Kosei loved the lambing barn, was already very good at bottle-feeding the orphans, didn't mind the noise, but today he was… distracted.
So was Kaede.
Itoku should have been next to them, shoveling out feed while Kosei fed and Kaede cleaned.
He wasn't.
Inuzuka Hige was nice enough, but not Itoku.
And then—
Itoku was there.
He was running, grabbing a broom, dusting the floors. "Sorry I'm late, guys," he said.
But he didn't explain why, didn't say anything else.
They went to Kaede's afterwards.
Kaede's mom served tea then left them alone.

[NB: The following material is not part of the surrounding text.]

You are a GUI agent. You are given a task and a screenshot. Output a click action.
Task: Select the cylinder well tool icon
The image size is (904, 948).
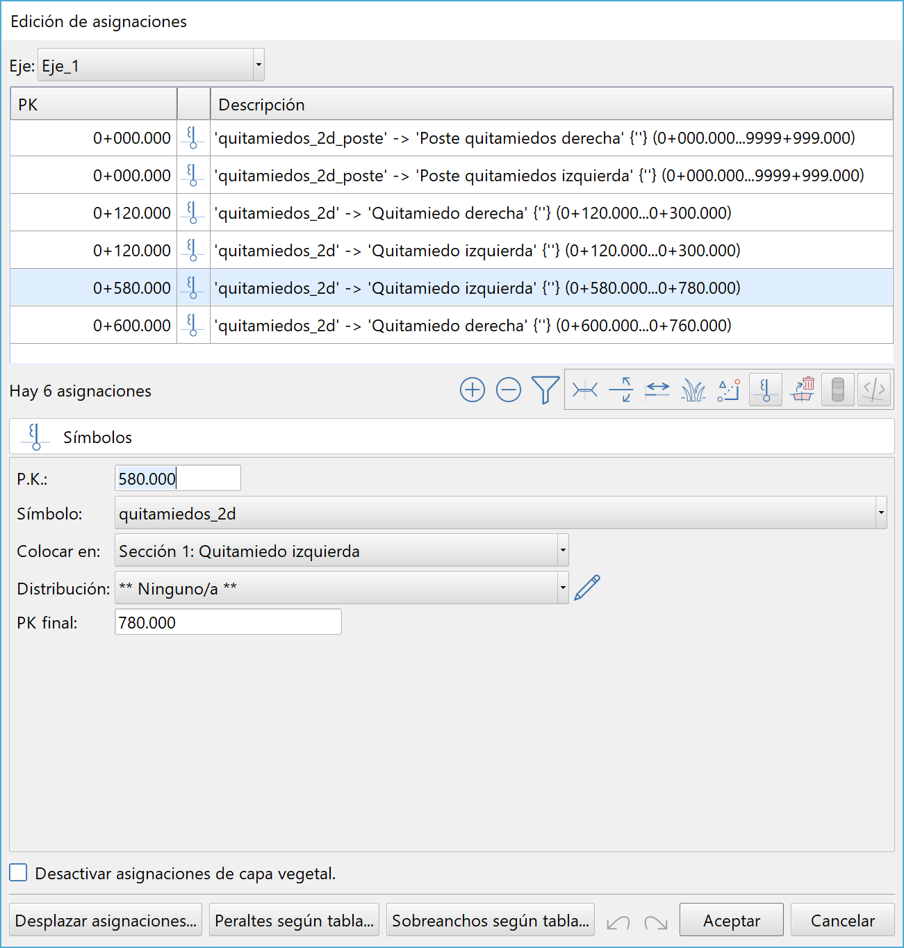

"They—" Itoku started. He seemed… not unhappy. More, disbelieving. "They asked if, if I wanted… another job. A secret job, on top of bodyguard."
He did not elaborate.
Kosei smiled anyway, because Itoku was smiling at them, was trying to suppress how happy he was.
Kaede still asked. "Doing what?"
"They told me about it," Itoku said. Stopped. Kaede and Kosei got the message.
"I told you, didn't I? I told you that you needed to try harder?"
Itoku flushed.
"How will they pay you?" Kaede asked, because money isn't secret.
"They told me that too," Itoku said. Doesn't elaborate.
He's smiling, though.
Smiling, and Kaede hadn't expected this, hadn't expected—
But it makes sense, doesn't it?
Ninja.
Secrets.
And Kaede wondered if the reverse was true, too, if there was a ninja job that was actually just farming.
…It wouldn't hurt to ask.
.
Konoha didn't take in all orphans, but ever since sealing had begun to be industrialized—now that ink and paper and education was so much easier to produce en masse—the Hidden Leaf Village did take an awful lot of them.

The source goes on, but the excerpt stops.